**PAGE EXCERPT**
Return type: String.
For example, the following expression generates a fake credit card number and reuses the fake number when the id field in the record has the same ID:
${deterministicFaker:creditCard(record:value('/id'))}
So say a record has an ID of 0034 and a fake credit card number replaces the real card number in the record. Then, each time a subsequent record has the 0034 ID, the function uses the same fake credit card number to replace the real credit card number.
randomFaker:creditCard()
Generates a fake credit card number. Uses a random number for every input value.
Return type: String.
deterministicFaker:creditCardOfType(<type>, <input>)
Generates a fake credit card number of the specified type. Reuses the same generated number for the same input value. Uses the following arguments:
  • type - Credit card type to generate. Use one of the following values: AMERICAN_EXPRESS, MASTERCARD, or VISA.
  • input - Value to determine when to reuse generated numbers. Uses a random number for every input value.
Return type: String.
For example, the following expression generates a fake American Express credit card number and reuses the same number each time the same credit card number appears:
${deterministicFaker:creditCard('AMERICAN_EXPRESS', 'f:value()')}
randomFaker:creditCardOfType(<type>)

**GIVEN INFORMATION**
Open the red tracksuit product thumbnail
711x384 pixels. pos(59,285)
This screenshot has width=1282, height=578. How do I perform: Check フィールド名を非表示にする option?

**THE REQUEST**
Write the next part of the faker function reference, starting after its last line, "randomFaker:creditCardOfType(<type>)". The listing is separate material, unrelated to the faker function reference.

**OUTPUT OF THE EXERCISE**
Generates a fake credit card number of the specified type. Uses a random number for every input value. Uses the following argument:
  • type - Credit card type to generate. Use of the following values: AMERICAN_EXPRESS, MASTERCARD, or VISA.
Return type: String.
For example, the following expression generates a random Visa credit card number:
${randomFaker:creditCardOfType('VISA')}
deterministicFaker:iban(<input>)
Generates a fake international bank account number (IBAN). Reuses the same generated number for the same input value. Uses the following argument:
  • input - Value to determine when to reuse generated numbers.
Return type: String.
randomFaker:iban()
Generates a fake IBAN. Uses a random number for every input value.
Return type: String.
deterministicFaker:ibanForCountry(<country code>, <input>)
Generates a fake IBAN for the specified country. Reuses the same generated number for the same input value. Uses the following arguments:
  • country code - An ISO-3166-1 alpha-2 country code to indicate the IBAN country format to generate. Note that only a subset of all countries have their own IBAN format. For a list, see this Wikipedia page.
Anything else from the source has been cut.